Uitspraak Internationaal Gerechtshof in zaak Bosnië tegen Servië

DEN HAAG. Het Internationaal Gerechtshof heeft op 26 februari jl. geoordeeld dat in het Bosnische Srebrenica in 1995 genocide heeft plaatsgevonden, maar dat Servië hieraan niet schuldig is.

Wel oordeelde het Hof dat Servië haar verplichtingen onder het Verdrag inzake de Voorkoming en de Bestraffing van Genocide heeft geschonden door de genocide in Srebrenica niet te voorkomen. Het Gerechtshof bepaalde dat Servië geen schadevergoeding aan Bosnië hoeft te bepalen.
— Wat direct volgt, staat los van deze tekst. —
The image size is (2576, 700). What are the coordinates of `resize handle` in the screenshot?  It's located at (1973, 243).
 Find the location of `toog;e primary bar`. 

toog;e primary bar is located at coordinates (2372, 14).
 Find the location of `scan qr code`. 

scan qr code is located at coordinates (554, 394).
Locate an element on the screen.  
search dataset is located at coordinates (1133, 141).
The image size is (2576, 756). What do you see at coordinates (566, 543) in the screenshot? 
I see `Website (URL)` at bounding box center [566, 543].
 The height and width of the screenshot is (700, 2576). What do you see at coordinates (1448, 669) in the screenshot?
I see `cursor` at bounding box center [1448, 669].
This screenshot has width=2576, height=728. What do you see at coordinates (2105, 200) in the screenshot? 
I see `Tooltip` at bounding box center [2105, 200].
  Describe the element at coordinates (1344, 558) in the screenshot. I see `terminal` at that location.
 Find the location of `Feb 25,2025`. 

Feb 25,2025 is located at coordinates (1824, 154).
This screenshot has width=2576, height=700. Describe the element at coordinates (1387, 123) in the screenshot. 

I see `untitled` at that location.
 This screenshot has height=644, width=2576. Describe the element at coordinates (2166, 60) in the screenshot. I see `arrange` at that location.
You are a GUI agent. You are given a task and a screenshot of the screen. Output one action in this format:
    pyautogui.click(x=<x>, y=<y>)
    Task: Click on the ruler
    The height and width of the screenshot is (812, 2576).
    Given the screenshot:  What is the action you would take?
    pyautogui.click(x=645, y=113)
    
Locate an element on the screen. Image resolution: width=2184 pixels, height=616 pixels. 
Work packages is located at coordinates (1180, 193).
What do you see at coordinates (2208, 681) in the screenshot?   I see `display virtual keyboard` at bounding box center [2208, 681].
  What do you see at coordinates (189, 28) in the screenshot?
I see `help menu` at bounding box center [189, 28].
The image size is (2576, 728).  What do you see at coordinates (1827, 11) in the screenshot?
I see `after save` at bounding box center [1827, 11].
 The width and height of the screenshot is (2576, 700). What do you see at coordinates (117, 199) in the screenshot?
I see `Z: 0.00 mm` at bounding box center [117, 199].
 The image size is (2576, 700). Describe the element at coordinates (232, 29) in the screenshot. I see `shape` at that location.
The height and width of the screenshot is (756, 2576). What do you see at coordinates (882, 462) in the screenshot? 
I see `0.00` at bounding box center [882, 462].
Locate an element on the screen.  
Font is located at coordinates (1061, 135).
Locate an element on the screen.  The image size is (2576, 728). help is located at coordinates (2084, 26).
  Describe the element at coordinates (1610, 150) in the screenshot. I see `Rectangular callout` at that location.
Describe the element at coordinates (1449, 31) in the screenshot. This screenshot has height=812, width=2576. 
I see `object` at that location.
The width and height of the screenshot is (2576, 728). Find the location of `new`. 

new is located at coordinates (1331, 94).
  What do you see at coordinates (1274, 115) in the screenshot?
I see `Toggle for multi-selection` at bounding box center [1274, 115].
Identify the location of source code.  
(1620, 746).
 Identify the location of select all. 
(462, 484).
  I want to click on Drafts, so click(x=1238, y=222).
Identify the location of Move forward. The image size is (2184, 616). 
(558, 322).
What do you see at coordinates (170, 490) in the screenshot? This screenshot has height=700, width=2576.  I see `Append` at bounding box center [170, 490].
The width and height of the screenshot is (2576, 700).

Het Gerechtshof overwoog in dat verband dat Servië in een invloedrijke positie stond tegenover de Bosnische Serviërs die de genocide in Srebrenica voorbereidden en uitvoerden, vanwege de politieke, militaire en financiële banden tussen Servië enerzijds en de Servische Republiek in Bosnië (Republika Srpska) anderzijds. De autoriteiten in Belgrado hadden naar het oordeel van het Gerechtshof hun uiterste best moeten doen om de tragische gebeurtenissen, die voor hen te voorzien waren, te voorkomen. Het Gerechtshof stelde echter vast dat zij geen enkel initiatief hebben genomen om te voorkomen dat de wreedheden zouden plaatsvinden.

Voorts heeft Servië naar het oordeel van het Gerechtshof zijn verplichtingen onder het Verdrag inzake de Voorkoming en de Bestraffing van Genocide geschonden door de voor genocide gedagvaarde Ratko Mladić niet uit te leveren en aldus niet samen te werken met het VN Tribunaal voor het voormalig Joegoslavië.

Het was de eerste maal dat het Internationaal Gerechtshof oordeelde over de vraag of een staat (als zodanig) – en niet slechts zijn leiders – zich schuldig heeft gemaakt aan genocide. Ook was het voor het eerst dat het Gerechtshof het oordeel uitsprak dat in het voormalig Joegoslavië genocide heeft plaatsgevonden. Het Gerechtshof steunde gedeeltelijk op bewijs dat eerder was gepresenteerd in strafzaken bij het VN Tribunaal voor het voormalige Joegoslavië.